Der Wahltermin für die Präsidentenwahl wird voraussichtlich Ende April/Anfang Mai stattfinden, während die Parlamentswahlen bereits per Dekret für den 18.06.2017 festgelegt wurden.

Das Staatsoberhaupt Albaniens ist der Präsident, er übernimmt repräsentative Aufgaben, hat aber auch Befugnisse dem Parlament und der Justiz gegenüber und ergänzt den Ministerpräsidenten bei der Wahrnehmung auswärtiger Angelegenheiten. Der Präsident ernennt den Ministerpräsidenten auf Vorschlag der Mehrheit der Abgeordneten im Parlament und ist mit diesem zusammen Oberbefehlshaber der Streitkräfte. Außerdem kann der Präsident das Parlament auflösen und Neuwahlen ausschreiben, wenn dieses sich nicht auf einen Ministerpräsidenten einigen kann. Im Justizwesen hat der Präsident gleichzeitig auch die Funktion des Präsidenten des Hohen Justizrates inne. Die Amtszeit des Präsidenten beläuft sich gemäß albanischer Verfassung (Artikel 88) auf 5 Jahre, die Wahl erfolgt mit einer Mehrheit von 3/5 der Mitglieder des Parlaments, eine Wiederwahl ist nur ein Mal möglich. Die Amtszeit endet am selben Tag desselben Monats fünf Jahre nach dem der Präsident seinen Eid geleistet hat. Die Amtszeit des derzeitigen albanischen Präsidenten Bujar Nishani endet somit am 24.07.2017 (24.07.2012 - 24.07.2017). Die rechtlichen Bestimmungen für die Wahl des Präsidenten sind in den Artikeln 87 und 88 der albanischen Verfassung geregelt, Artikel 88 legt den zeitlichen Rahmen fest: läuft die Amtszeit des Präsidenten in den 6 Monaten vor Ablauf der Legislaturperiode des Parlaments ab, so findet die Präsidentenwahl nicht später als 60 Tage vor Ablauf der Legislaturperiode des Parlaments statt.

Die Legislaturperiode des derzeitigen gewählten albanischen Parlaments unter der Führung der „Allianz für ein europäisches Albanien“ (83 Sitze, bestehend aus PS, LSI, PBDNJ, PKD; Parlamentspräsident Ilir Meta, LSI) endet per 09.09.2017, somit muss die Präsidentenwahl nicht später als bis zum 09.07.2017 erfolgt sein. Gemäß Artikel 88 muss das Wahlverfahren für die Wahl des Präsidenten nicht später als bis zum 24.05.2017 eingeleitet werden.

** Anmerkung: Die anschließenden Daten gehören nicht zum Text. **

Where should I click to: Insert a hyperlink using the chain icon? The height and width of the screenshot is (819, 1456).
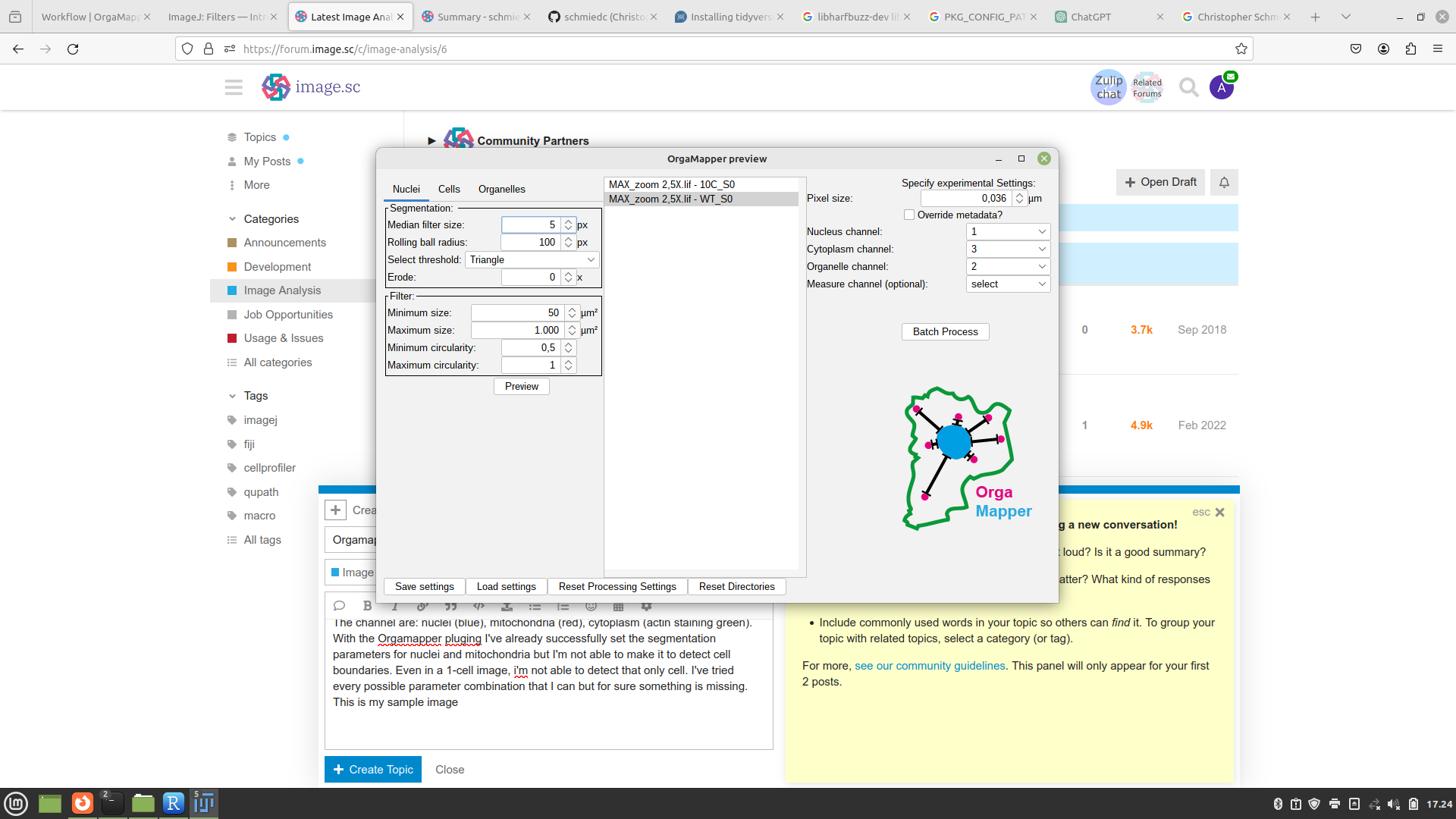pos(422,606)
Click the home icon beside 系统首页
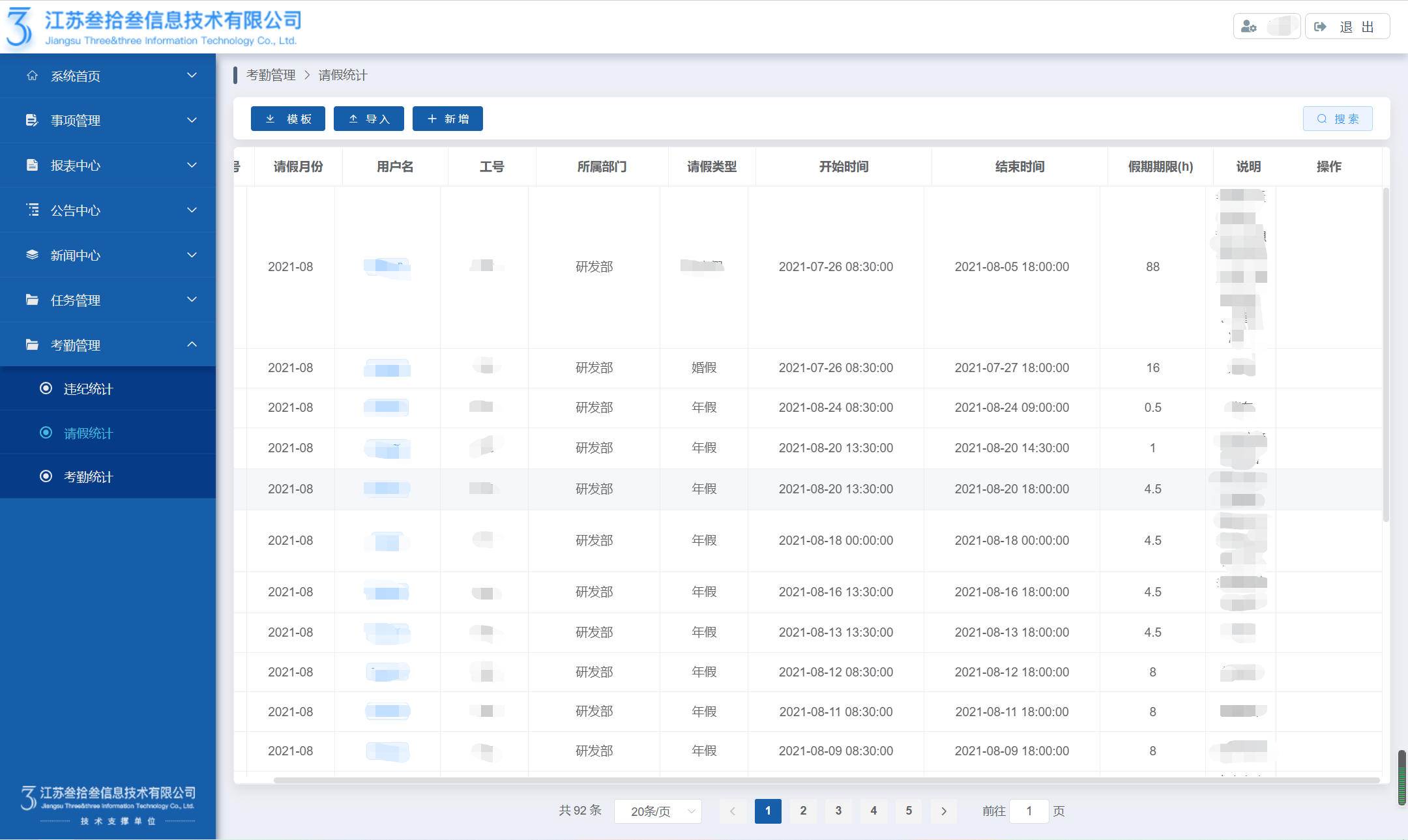The image size is (1408, 840). coord(32,76)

Um das Amt als Präsident antreten zu können, muss der neu gewählte Präsidentschaftskandidat einen Eid vor dem Parlament leisten. Die Vereidigung kann allerdings erst erfolgen, wenn der vorherige Präsident aus seinem Amt ausgeschieden ist.

Die Kompetenzen des albanischen Parlamentes liegen in der Gesetzgebung, der Wahl des Präsidenten und der Mitglieder des Verfassungsgerichts sowie der Entscheidung über Krieg und Frieden. Bezüglich der Wahl des Präsidenten hat das Parlament durch eine in der Verfassung vorgeschriebene Anzahl an Wahlgängen (3) eine Entscheidung zu treffen, ansonsten ist es automatisch aufgelöst und Neuwahlen finden statt.

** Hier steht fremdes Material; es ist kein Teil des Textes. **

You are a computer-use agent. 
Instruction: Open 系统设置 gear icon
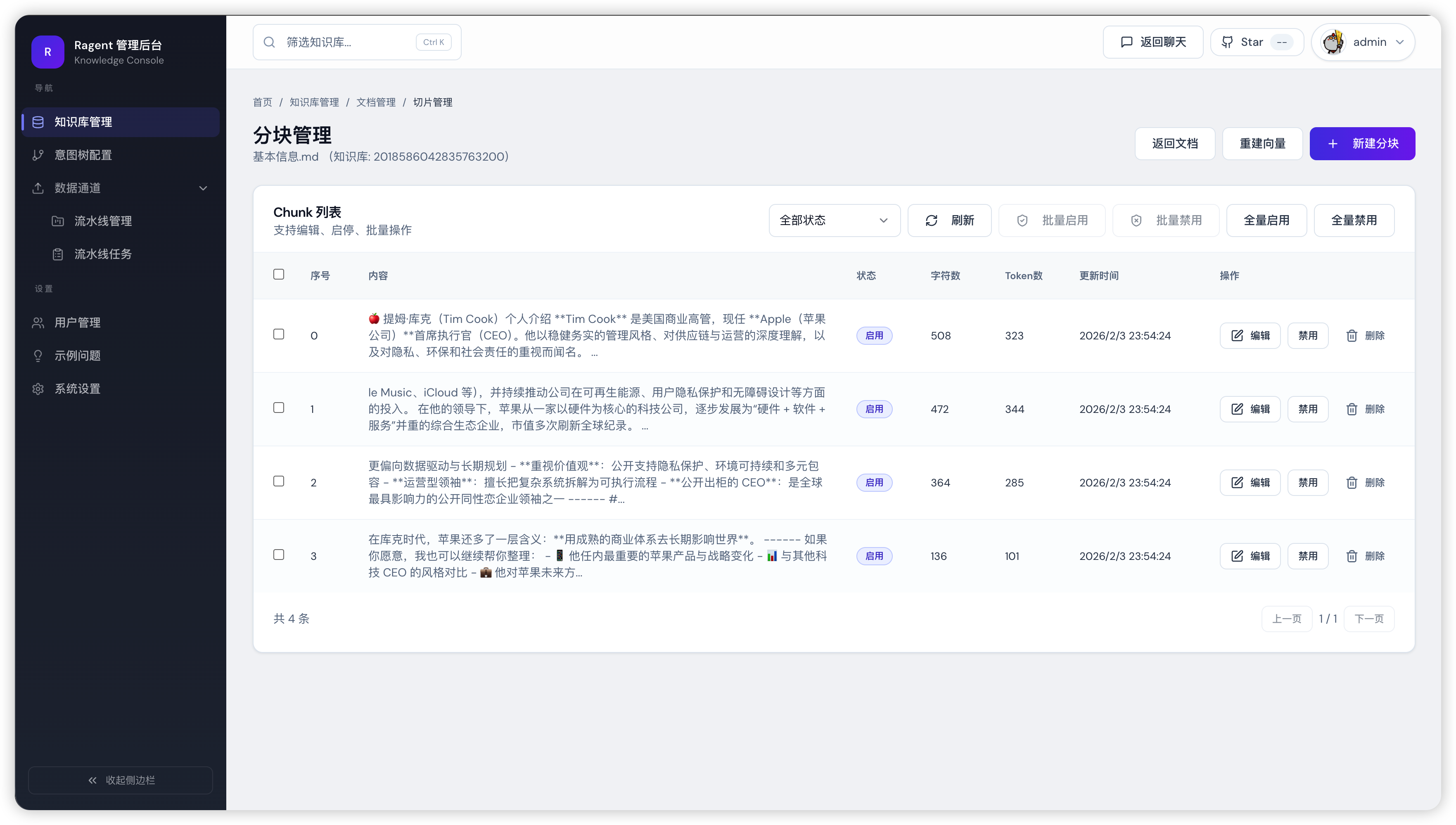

Die Wahl des Parlaments ist im albanischen Wahlgesetz, Artikel 8 und 9, geregelt. Artikel 8 des Wahlgesetzes regelt den Wahltermin für die Parlamentswahlen und schreibt vor, dass diese im ganzen Land an einem Sonntag zwischen dem 15.03. und 30.06. oder zwischen 15.09. oder 30.11. stattzufinden haben. Der Wahltag für das Parlament wird per präsidentiellem Erlass festgelegt. Dieser hat nicht später als 9 Monate vor Ablauf der parlamentarischen Legislaturperiode zu erfolgen, deren Abschluss bzw. die Auflösung des Parlaments vom Parlament beschlossen wird und nicht früher als 45 Tage bzw. nicht später als 30 Tage vor dem Wahltag für das Parlament zu erfolgen hat.

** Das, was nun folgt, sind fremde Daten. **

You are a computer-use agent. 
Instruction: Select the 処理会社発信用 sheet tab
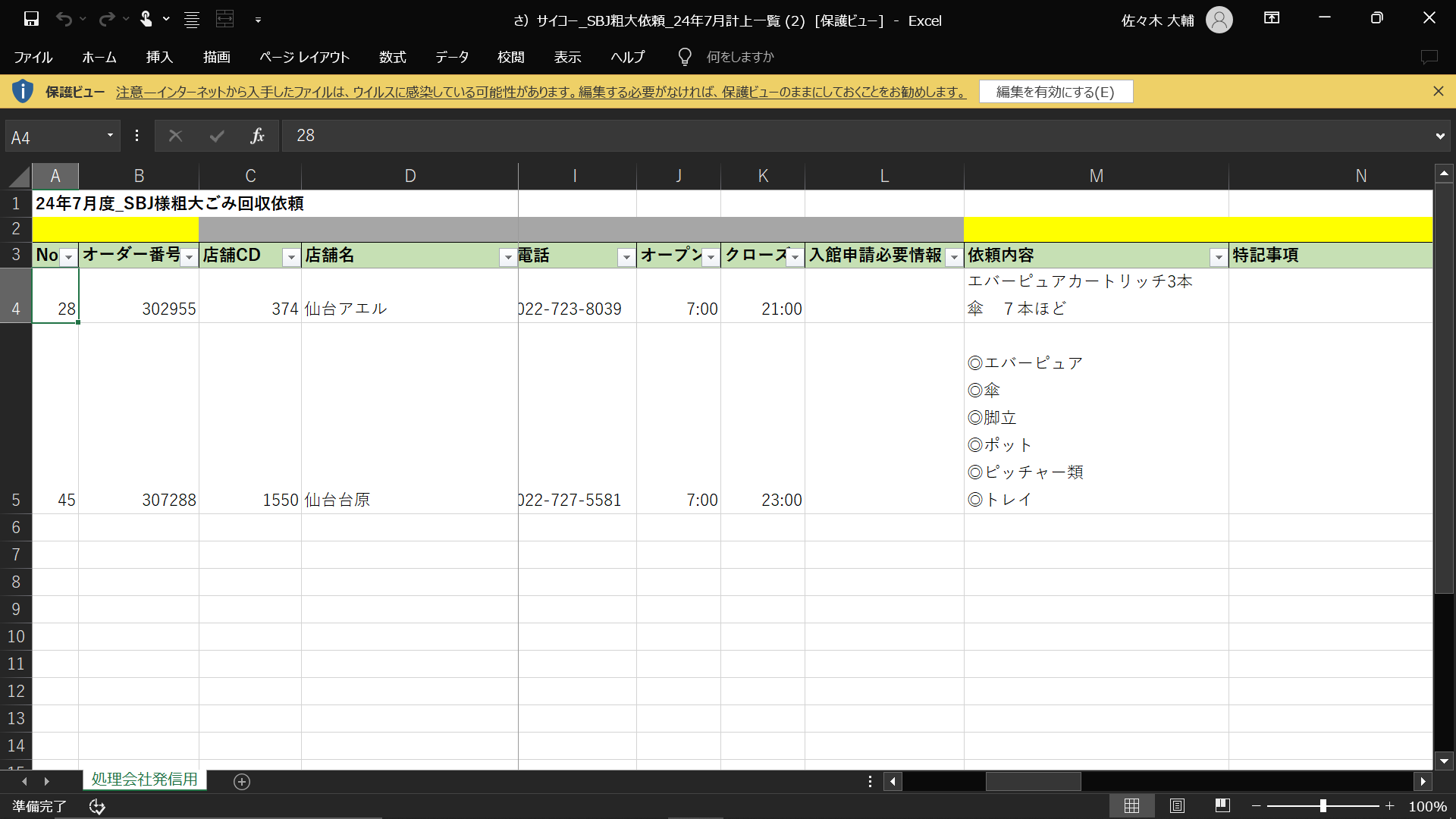[x=144, y=779]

Übersicht über das albanische Wahlrecht und Wahlsystem

Vor den Wahlen am 28.06.2009 erfolgte eine Änderung des albanischen Wahlsystems, die von der SP (Sozialistische Partei) und DP (Demokratische Partei) gemeinsam (!) erarbeitet wurde. Das alte System, das mit einer Kombination aus Mehrheits- und Verhältniswahlrecht operierte, wurde durch ein reines Verhältniswahlrecht ersetzt. Die Wahl ist eine Listenwahl, die Wähler stimmen daher für eine der von den kandidierenden Parteien aufgestellten Liste; personalisierte Komponenten gibt es nicht. Im albanischen Verhältniswahlsystem gibt es eine Mindestbedingung, die erreicht werden muss, um einen Sitz zu erhalten. Diese Sperrklausel beträgt 3% für Parteien und 5% für Koalitionen. Nach dem DʹHondt-Verfahren werden die Sitze innerhalb der Wahlkreise auf die Listen verteilt, zwischen den Wahlkreisen erfolgt keine Verrechnung der Stimmen. Stimmen, die in einem Wahlkreis abgegeben werden und keinen Sitz erzielen, gehen verloren.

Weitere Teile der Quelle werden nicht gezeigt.